Falta de saneamento mantém qualidade da água dos rios da Mata Atlântica precária, aponta estudo

Em entrevista ao Jornal da CBN, Gustavo Veronesi, coordenador da Causa Água Limpa da Fundação SOS Mata Atlântica, explicou os resultados do levantamento.

A qualidade da água dos rios da Mata Atlântica permanece precária e sem sinais consistentes de melhora, segundo levantamento do programa Observando os Rios, da Fundação SOS Mata Atlântica. O diagnóstico, que reúne dados coletados por voluntários em diferentes regiões do país, aponta estagnação no cenário, mesmo após a implementação do novo marco legal do saneamento.

Em entrevista ao Jornal da CBN, Gustavo Veronesi, coordenador da Causa Água Limpa da Fundação SOS Mata Atlântica, os resultados refletem a falta de avanço no acesso ao saneamento básico no Brasil, o que impacta diretamente a qualidade dos cursos d’água.
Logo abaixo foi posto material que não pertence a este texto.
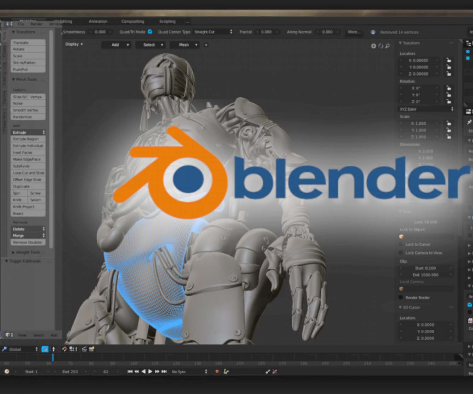Play the animation forward

click(x=150, y=372)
Cerca de 35 milhões de brasileiros ainda não têm acesso à água potável.

“O novo marco legal do saneamento indica que, em 2033, devemos ter 99% da população brasileira atendida com água potável e 90% com coleta e tratamento de esgoto. No entanto, passados quase metade desse período entre a promulgação da lei e a meta, não vemos avanços na qualidade da água dos rios.”

Diversificação dos modelos de tratamento.

O especialista defende a necessidade de acelerar os investimentos e diversificar os modelos de tratamento. O sistema tradicional, baseado em redes extensas e grandes estações, é considerado caro e de lento. Alternativas como estações menores, descentralizadas e soluções baseadas na natureza, como bacias de evapotranspiração e biodigestores, são apontadas como caminhos viáveis, especialmente em áreas rurais e comunidades isoladas.

“A gente tem que tanto acelerar o processo como também diversificar esse processo. Esse modelo de coletar esgoto nos imóveis, levar, por meio de tubulações quilométricas, até enormes estações de tratamento de esgoto é muito caro e lento. Diante das mudanças climáticas e das alterações que temos vivido no planeta, isso tem impacto, porque não está na velocidade que a gente precisa.”

O levantamento também identifica exemplos pontuais de melhora na qualidade da água em locais que ampliaram a coleta e o tratamento de esgoto, como Florianópolis e Ilhabela.